Sastra di Era Digital: Refleksi Karya dan Apresiasi dalam Media Sosial

Sastra di Era Digital: Refleksi Karya dan Apresiasi dalam Media Sosial

 

                                      Sumber: Pixabay 


Oleh: Mukhlis, S..Pd., M.Pd.

"Jika ingin terkenal, silakan kencingi sumur Zamzam."

Pepatah Arab ini bisa menggambarkan tujuan penulis yang ingin menggugah ketenangan dunia maya. Dalam artikel yang agak kontroversial dan sedikit provokatif ini, penulis mencoba  membangunkan kembali semangat sastra yang selama ini terlelap di balik akun-akun media sosial. 

Tulisan yang tajam ini mulai menjalar di kalangan para sastrawan di dunia maya. Penulis melihat, sejauh ini, Facebook hanya digunakan untuk berbagi puisi sebagai cara melepaskan stres.

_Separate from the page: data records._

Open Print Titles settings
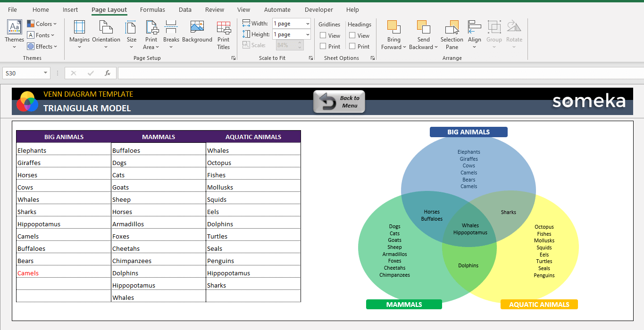 (224, 34)
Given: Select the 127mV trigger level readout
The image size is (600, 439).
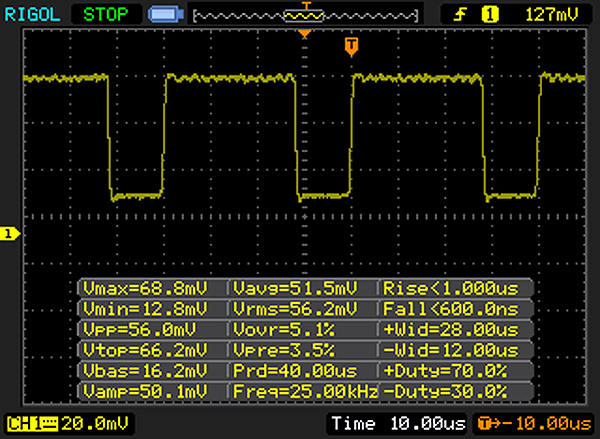Looking at the screenshot, I should click(548, 14).
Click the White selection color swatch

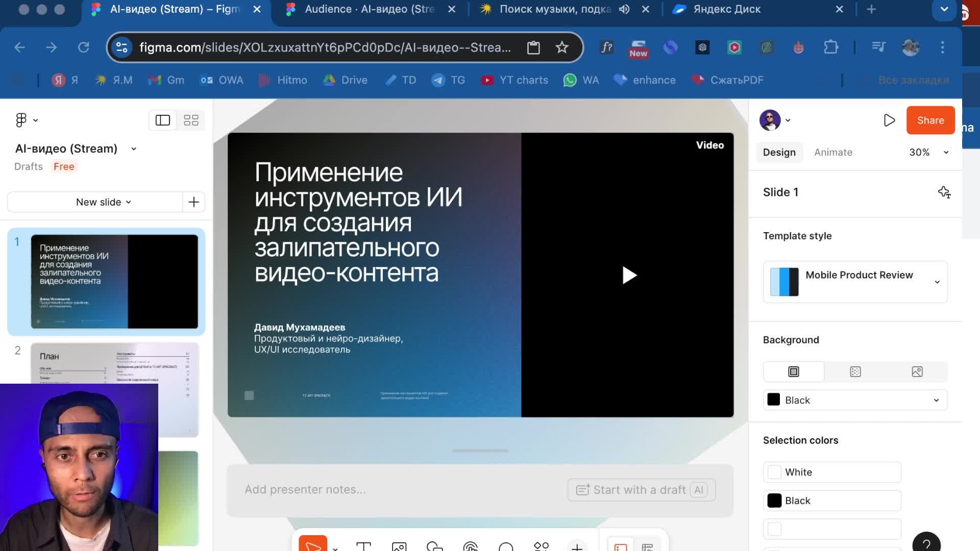coord(774,472)
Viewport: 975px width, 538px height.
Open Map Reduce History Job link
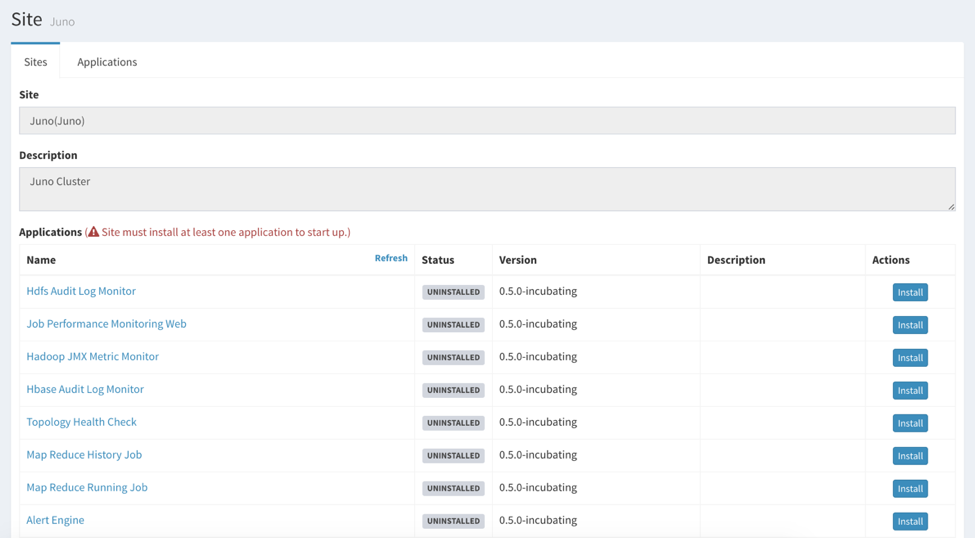[x=84, y=455]
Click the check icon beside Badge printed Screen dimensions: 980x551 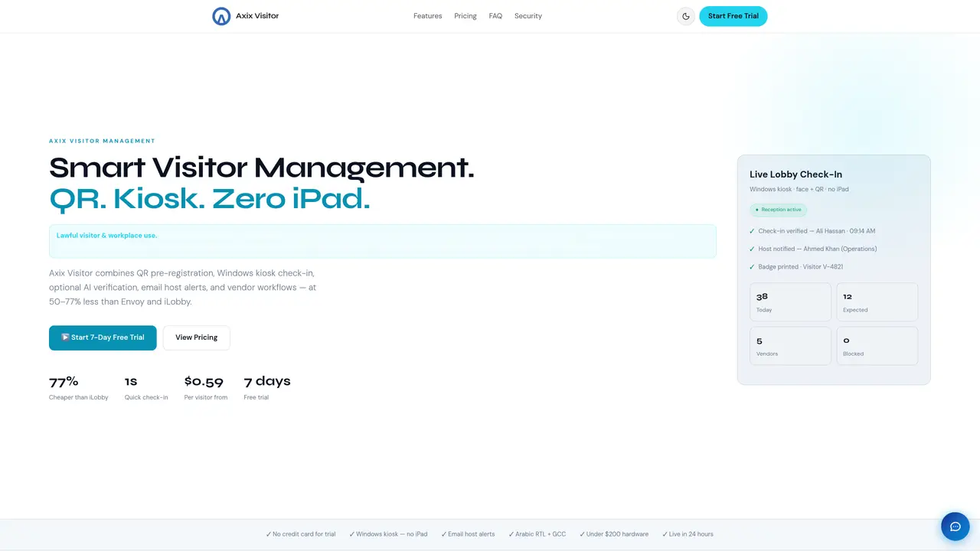[x=752, y=267]
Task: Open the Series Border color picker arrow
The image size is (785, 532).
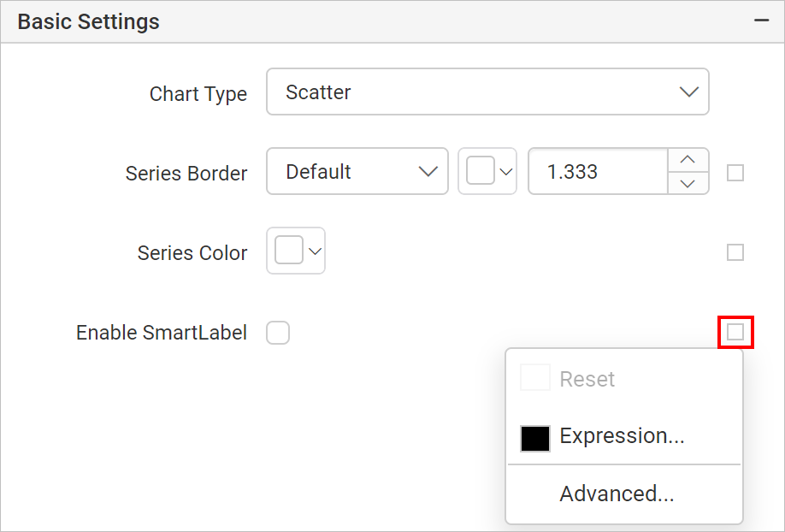Action: point(506,172)
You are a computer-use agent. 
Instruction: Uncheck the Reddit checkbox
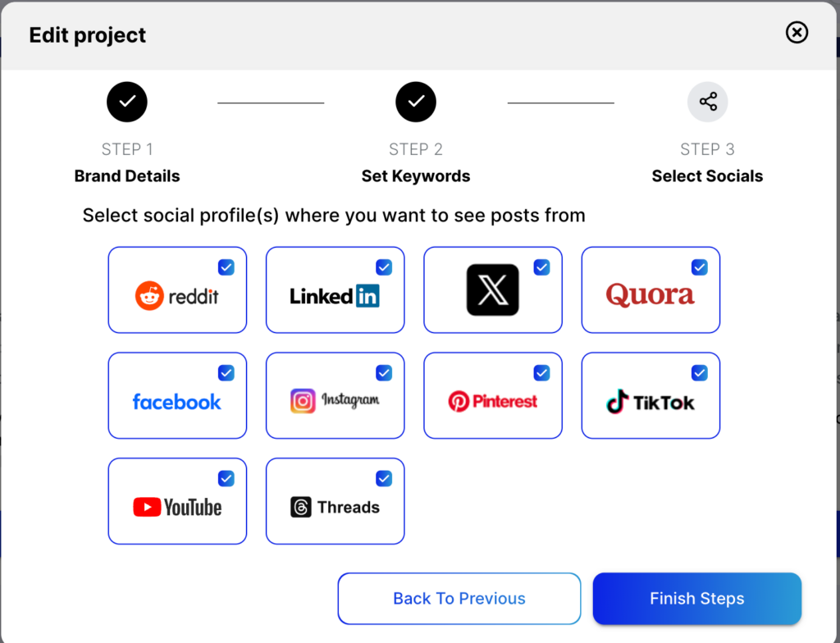226,267
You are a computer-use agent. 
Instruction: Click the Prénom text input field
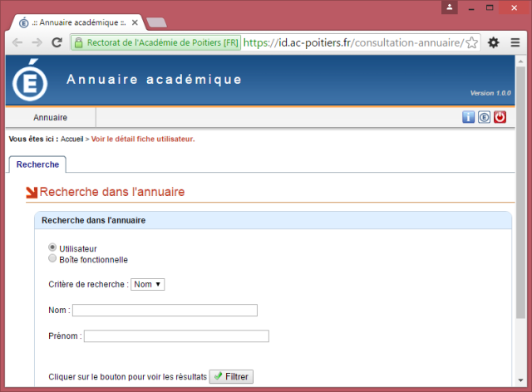[176, 336]
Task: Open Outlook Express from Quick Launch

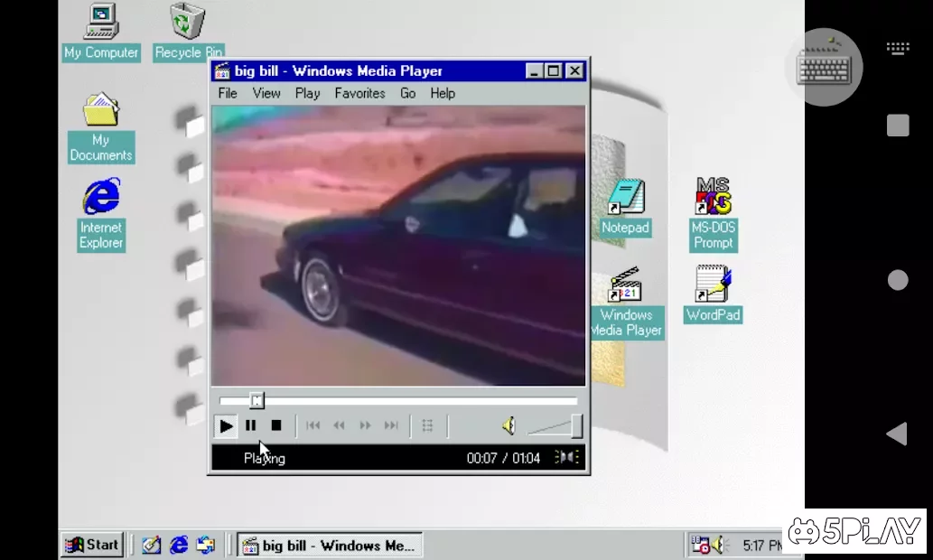Action: [205, 545]
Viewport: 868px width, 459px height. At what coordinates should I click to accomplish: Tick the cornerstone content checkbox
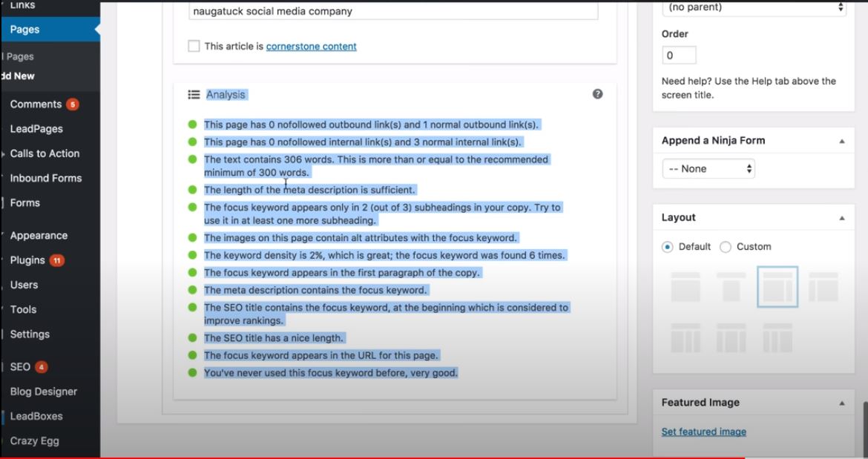click(194, 46)
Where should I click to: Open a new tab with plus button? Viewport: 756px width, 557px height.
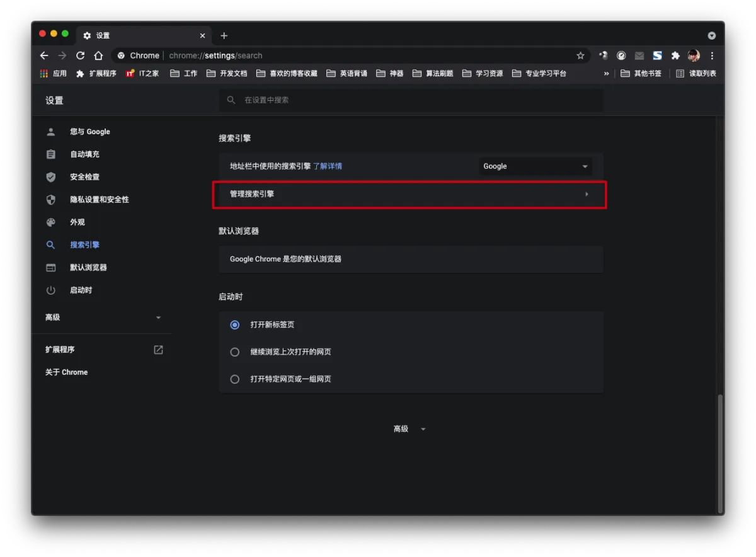coord(224,35)
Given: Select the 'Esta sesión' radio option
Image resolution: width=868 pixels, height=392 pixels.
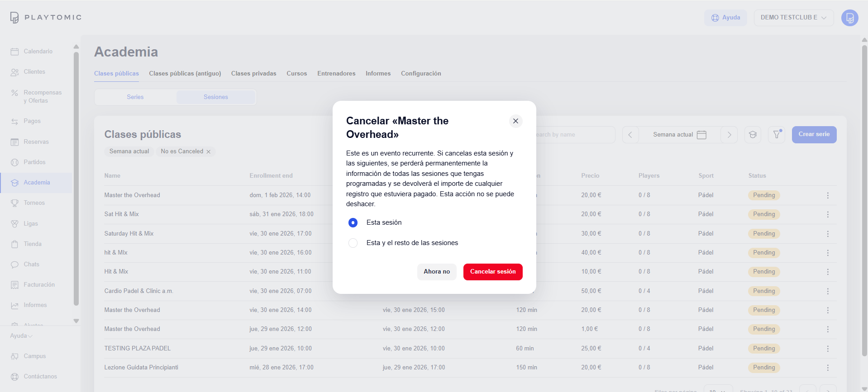Looking at the screenshot, I should [x=353, y=222].
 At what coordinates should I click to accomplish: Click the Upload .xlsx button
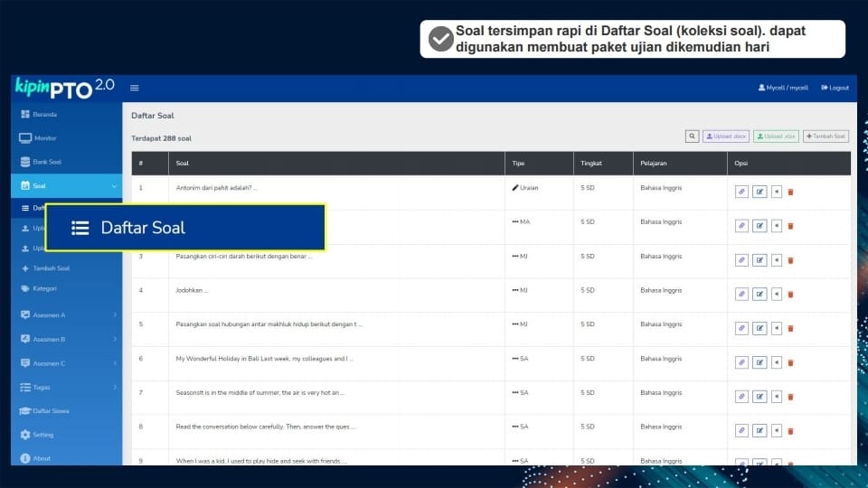point(776,136)
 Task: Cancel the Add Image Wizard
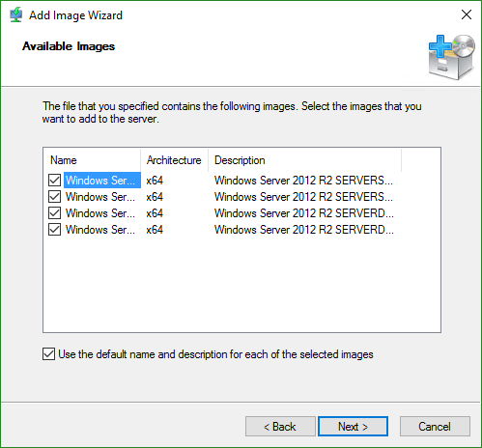[435, 427]
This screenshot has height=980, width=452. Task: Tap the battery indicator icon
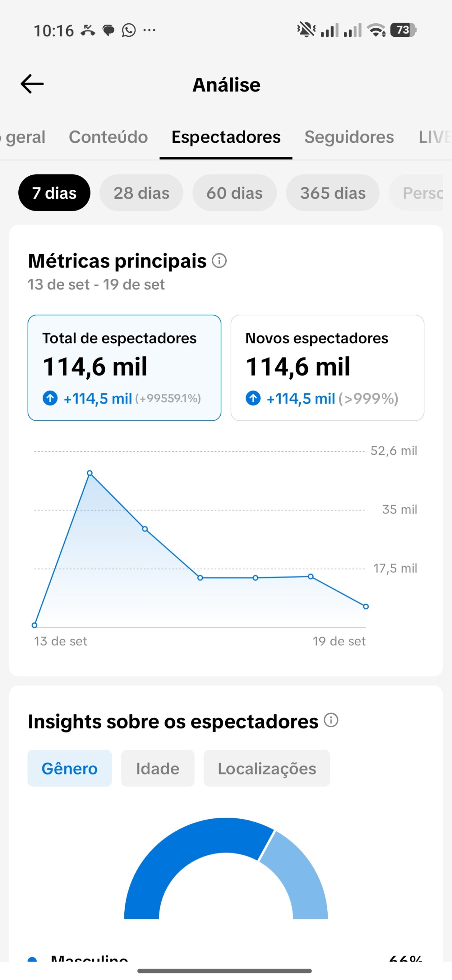[x=403, y=30]
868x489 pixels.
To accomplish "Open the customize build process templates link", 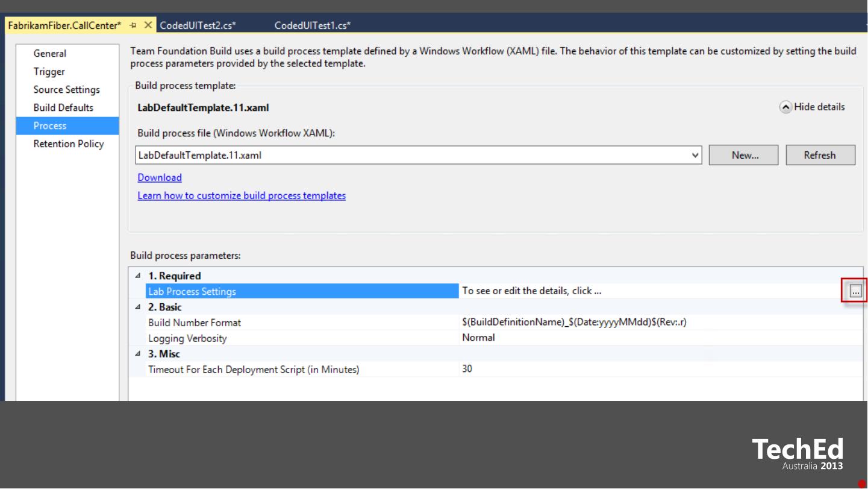I will (242, 195).
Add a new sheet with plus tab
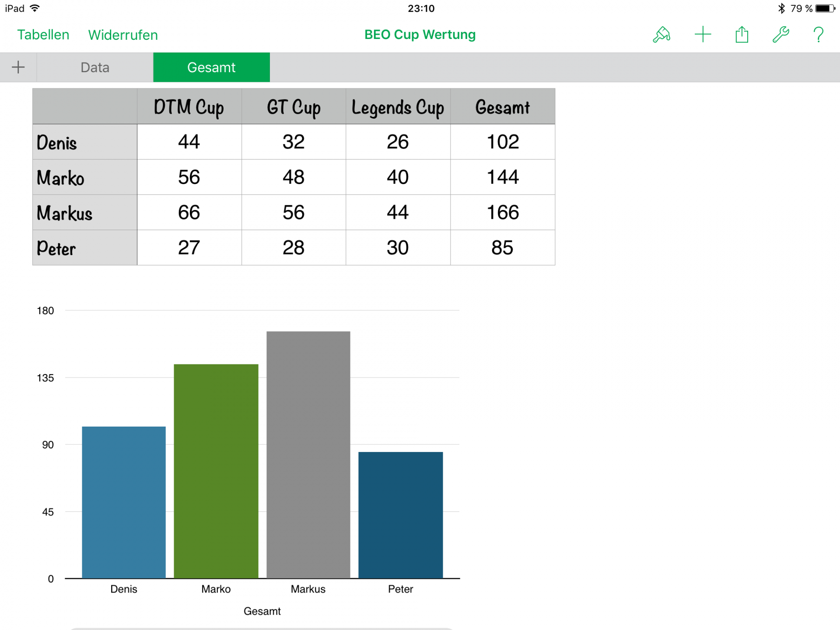The width and height of the screenshot is (840, 630). pos(18,67)
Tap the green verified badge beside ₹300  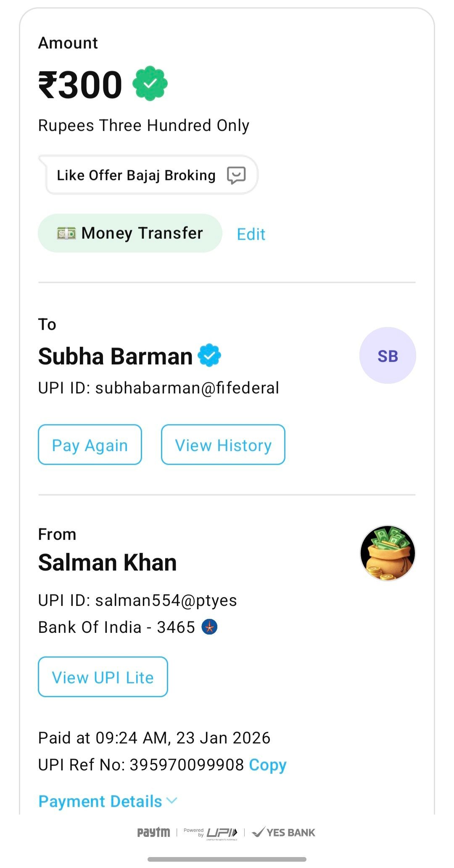(150, 84)
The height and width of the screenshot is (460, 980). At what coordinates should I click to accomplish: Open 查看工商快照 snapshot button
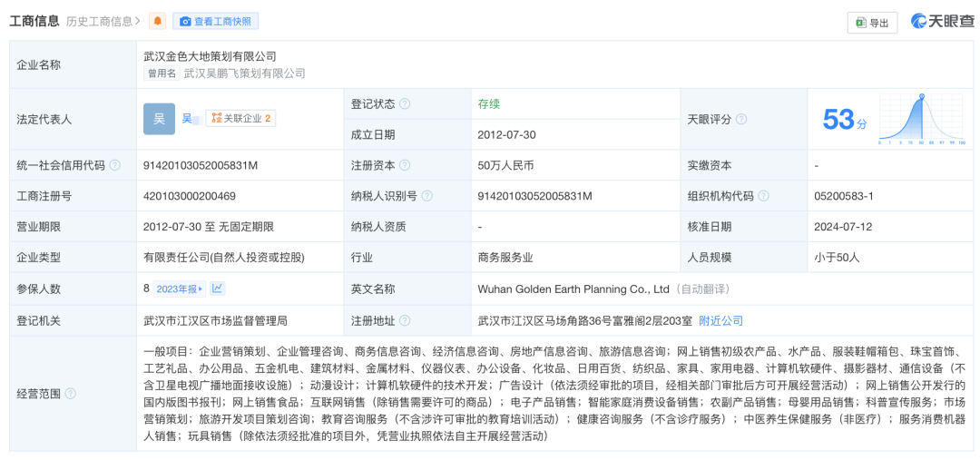click(x=216, y=21)
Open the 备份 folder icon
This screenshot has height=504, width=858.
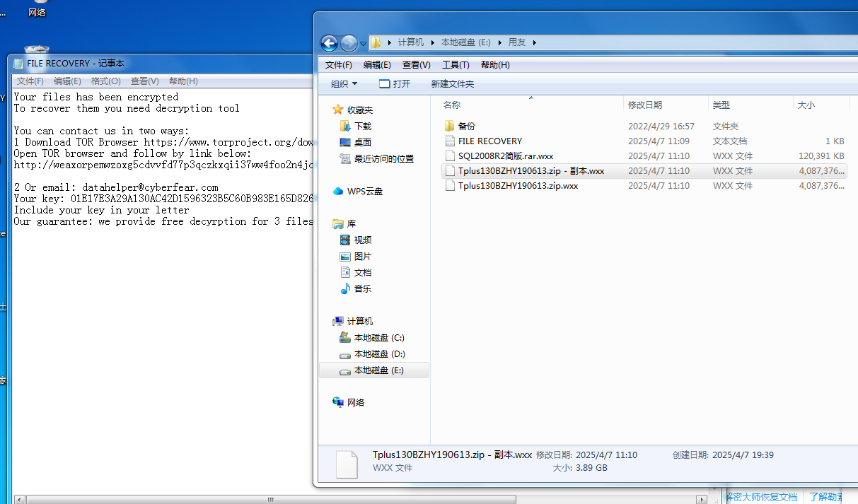[449, 126]
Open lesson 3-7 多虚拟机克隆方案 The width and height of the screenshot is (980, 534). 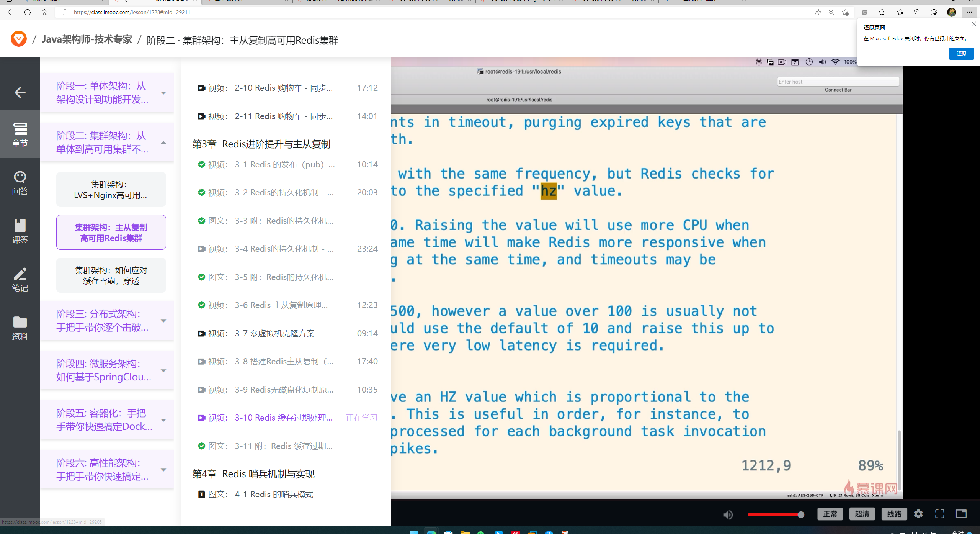(x=274, y=334)
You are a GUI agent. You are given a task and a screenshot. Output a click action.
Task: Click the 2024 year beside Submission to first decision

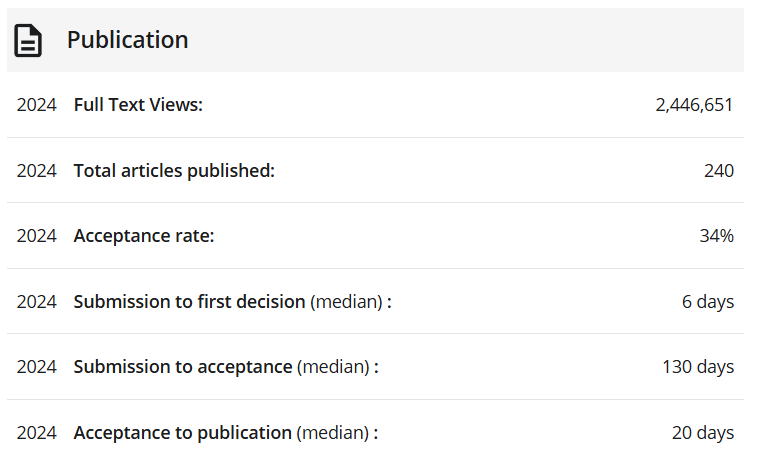point(37,302)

Setiap postingan biasanya mendapat banyak jempol dan komentar positif.

Baca Juga: Gaya Bahasa: Seni Bersembunyi di Balik Kata-Kata

Komentar-komentar tersebut umumnya berisi pujian seperti "Hebat," "Luar biasa," atau "Kamulah maestro." Banyak pujian tertulis dengan rapi pada setiap postingan. Namun, dari pengamatan penulis dalam tiga tahun terakhir, hanya sedikit yang berisi kritik. 

Bahkan ada penyair yang meminta karyanya dikritik dan diberi masukan (kritikan konstruktif). Apakah komentar seperti ini, baik pujian maupun kritik, salah? 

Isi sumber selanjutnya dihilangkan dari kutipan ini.